Nicht verkannt haben die Vertreter der Opferorganisationen, wer ihnen da von der deutschen Wirtschaft vorgesetzt wurde. So hatte Deidre Berger, Direktorin des Berliner Büros des American Jewish Committee (AJC), bereits im vergangenen Dezember zu einer Konferenz geladen, in der 40 Nichtregierungsorganisationen über die Verteilung der 700 Millionen Mark berieten. Hinter dem Engagement des AJC steht die Sorge, die Industrie werde - nicht nur unter Ulsamer - zu eigenmächtig mit dem Fonds verfahren und ihn dazu benutzen, sich von historischer Schuld reinzuwaschen. Lothar Evers vom Bundesverband Information und Beratung für NS-Verfolgte forderte deshalb, dass der Fonds neben Austauschprogrammen und Bildungsprojekten auch ehemalige Verfolgte unterstütze, etwa durch Hilfe bei der Beschaffung eines Nachweises über die geleistete Zwangsarbeit.

Dass der Fonds solche Aufgaben übernehmen sollte, hatte Ulsamer immer abgelehnt, und auch seine langjährigen Förderer im Kuratorium wie im Bundestag werden gewusst haben, was der Soziologe im Dienste von DaimlerChrysler meinte, wenn er von »rein ideellen Interessen« an dem Fonds sprach. Denn schon seit den achtziger Jahren propagiert der Mann eine Form aggressiver Erinnerungsabwehr, die bis weit in die Union Unterstützung fand.

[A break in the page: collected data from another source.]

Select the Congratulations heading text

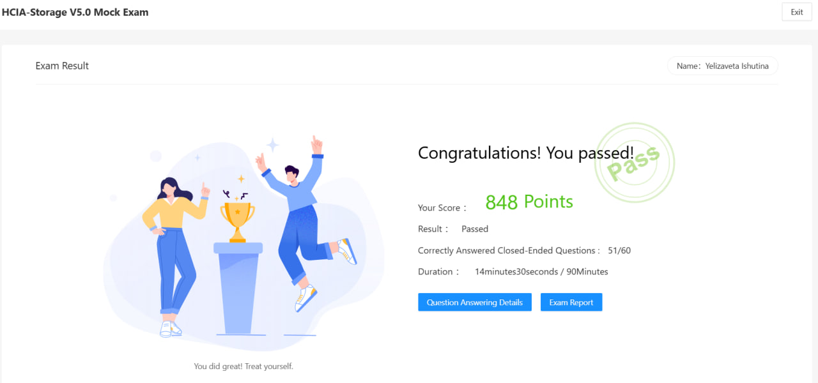point(525,153)
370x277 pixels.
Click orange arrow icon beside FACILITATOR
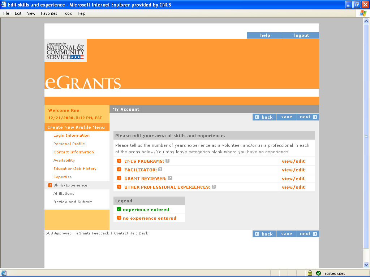(119, 170)
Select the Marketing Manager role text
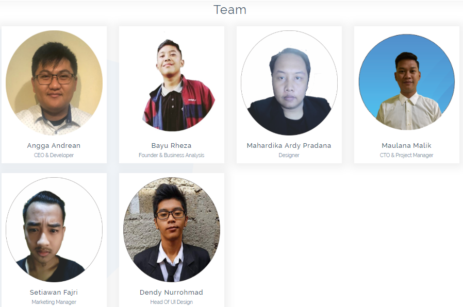463x307 pixels. [54, 302]
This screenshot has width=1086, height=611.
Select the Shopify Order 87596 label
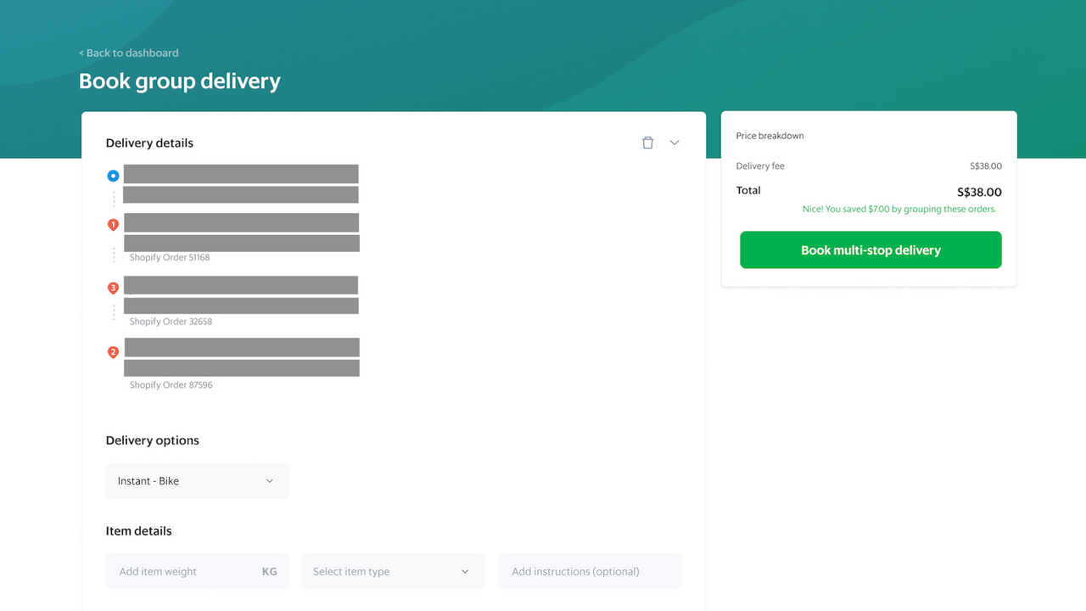coord(171,384)
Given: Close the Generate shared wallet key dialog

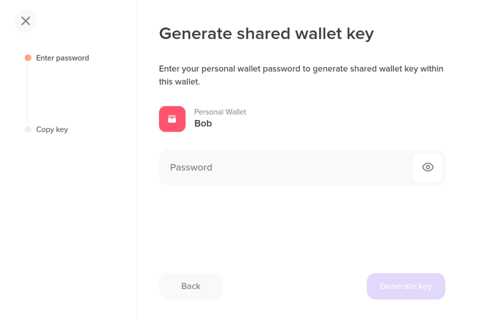Looking at the screenshot, I should click(25, 21).

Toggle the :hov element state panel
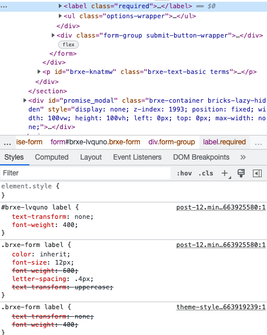[x=184, y=173]
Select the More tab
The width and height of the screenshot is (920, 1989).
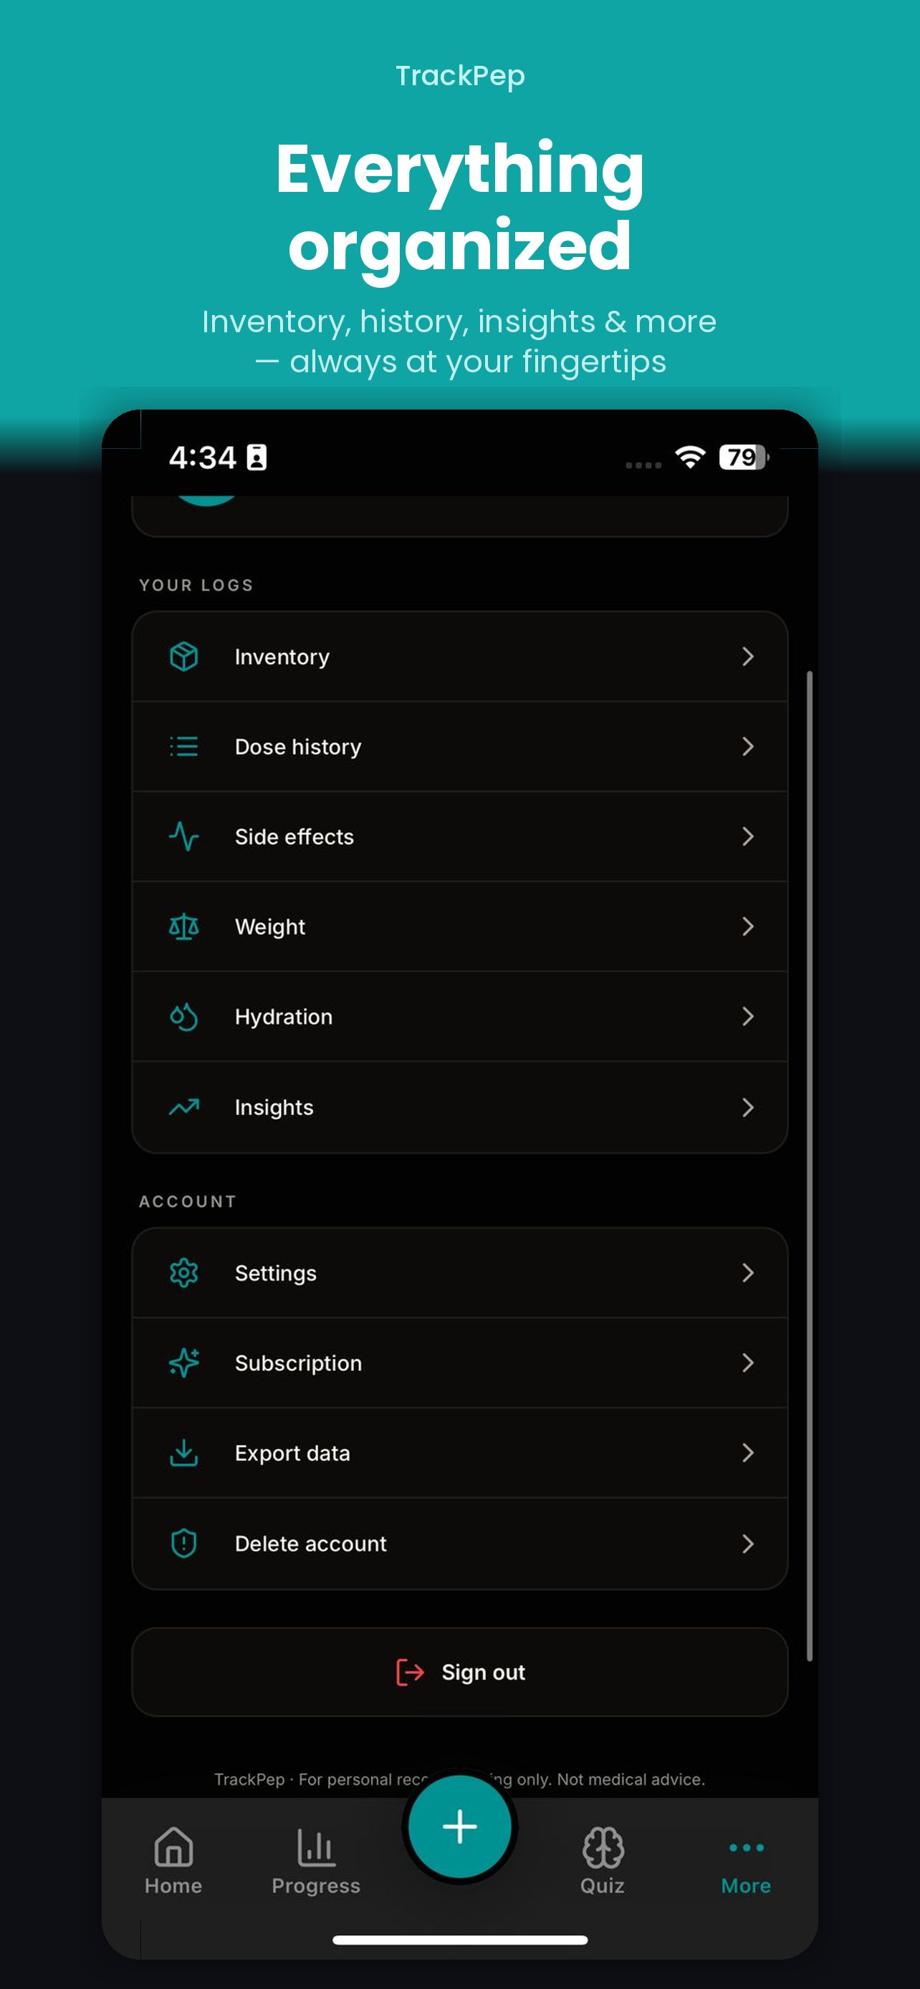click(x=746, y=1861)
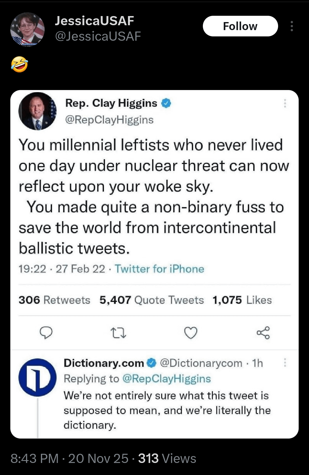View the 306 Retweets list
Screen dimensions: 309x475
(x=54, y=300)
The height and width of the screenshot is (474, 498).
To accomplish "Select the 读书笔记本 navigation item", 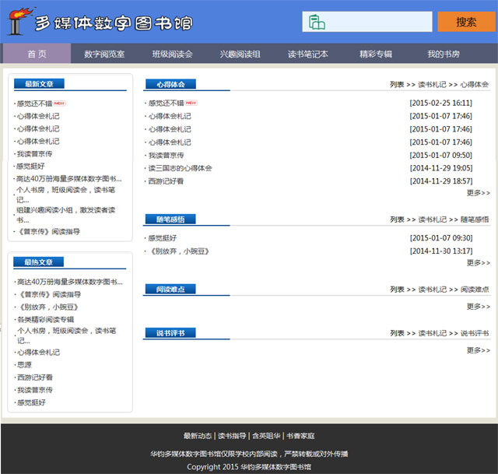I will (x=307, y=54).
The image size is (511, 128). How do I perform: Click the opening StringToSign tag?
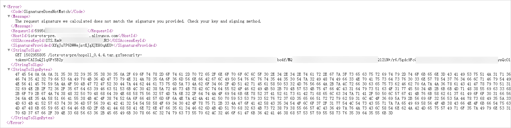[x=26, y=50]
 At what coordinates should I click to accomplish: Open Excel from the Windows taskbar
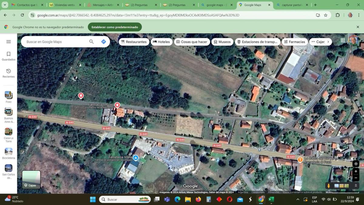(x=271, y=199)
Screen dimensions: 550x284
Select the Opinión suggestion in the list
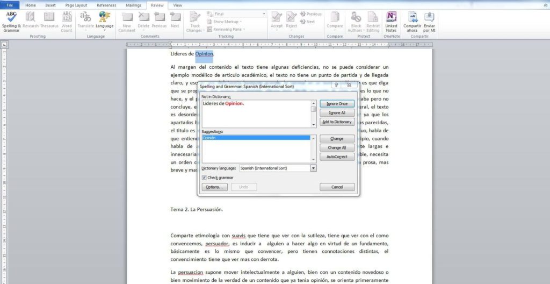point(256,138)
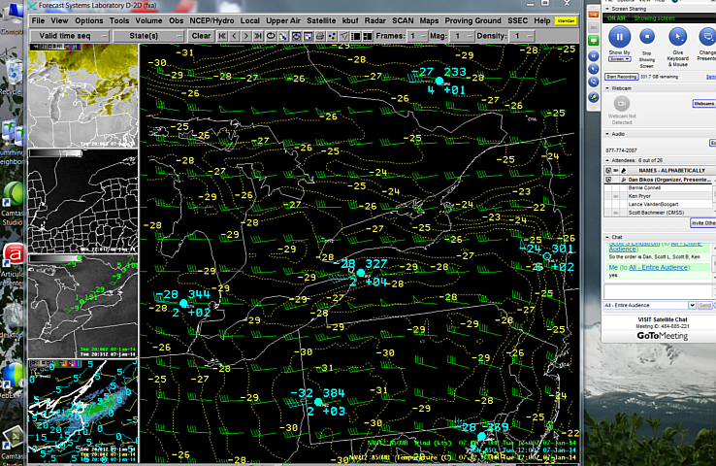Expand the Frames count dropdown
The height and width of the screenshot is (466, 716).
tap(419, 36)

Auf Unionslinie befand er sich etwa 1987, als der frühere Marinerichter Hans Filbinger wegen der Unterzeichnung von Todesurteilen gegen Deserteure am Ende des Zweiten Weltkrieges als baden-württembergischer Ministerpräsident zurücktreten musste. Für Ulsamer war der Rücktritt einer von Linken geführten »Diffamierungskampagne« geschuldet, die »historisch und moralisch« nicht gerechtfertigt sei.

Zu diesem Zeitpunkt wurde Ulsamer schon von Teilen der extremen Rechten begierig rezipiert. So kommentierten die rechtsextremen Deutschen Monatshefte die Neuauflage seiner 1987 als Broschüre erschienen Dissertation mit den Worten: »Es war höchste Zeit für sein Erscheinen. Möge ihm die verdiente Breitenwirkung beschieden sein.« In seiner Doktorarbeit über »zeitgenössische deutsche Schriftsteller als Wegbereiter für Anarchismus und Gewalt« denunzierte er Autoren wie Heinrich Böll, Peter Handke und Günter Wallraff. »Wer zur Tat aufruft (Enzensberger), die Gewalt entschuldigt (Böll), ... der kann nicht verwundert sein, wenn seine Worte Früchte tragen.« Als die Bundeszentrale für politische Bildung Ende der achtziger Jahre 500 Exemplare des Pamphlets zur Weiterverbreitung bezogen hatte, bezeichnete die FDP-Politikerin Hildegard Hamm-Brücher das Werk als »reinen Rechtsradikalismus« und sah darin eine Vorstufe zur Bücherverbrennung.

Diese Äußerung zeigt, wie sehr sich der erinnerungspolitische Diskurs in Deutschland seit damals verschoben hat. Nicht die offenbar extrem rechte Haltung Ulsamers, sondern die Position Deutschlands »auf dem internationalen Parkett« führte Hamm-Brüchers Parteifreund Max Stadtler, der innenpolitische Sprecher der FDP-Fraktion, letzte Woche als Grund für die Ablehnung Ulsamers an.

Die Artikel, die Ulsamer 1988 und 1991 in der NPD-nahen Zeitschrift Zeitenwende veröffentlicht hatte, herausgegeben vom rechtsextremen Nationaleuropäischen Jugendwerk, dürfte Stadtler da auch schon gekannt haben. Doch von allen Mitgliedern des Kuratoriums der Wirtschaftsstiftung machte einzig die innenpolitische Sprecherin der PDS-Bundestagsfraktion, Ulla Jelpke, die Erinnerungsabwehr Ulsamers zum Ausschlusskriterium für den Posten eines obersten Sachwalters der offiziellen Erinnerungsarbeit. »Es versteht sich eigentlich von selbst, dass so ein Mann für den Zukunftsfonds nicht in Frage kommt.« Für eine Mehrheit innerhalb der Wirtschaftsinitative ist das offenbar nicht selbtverständlich. Bis Anfang der Woche war jedenfalls keine Rede davon, Ulsamer wolle von seinem Posten als Berliner Büroleiter der Stiftungsinitiative zurücktreten.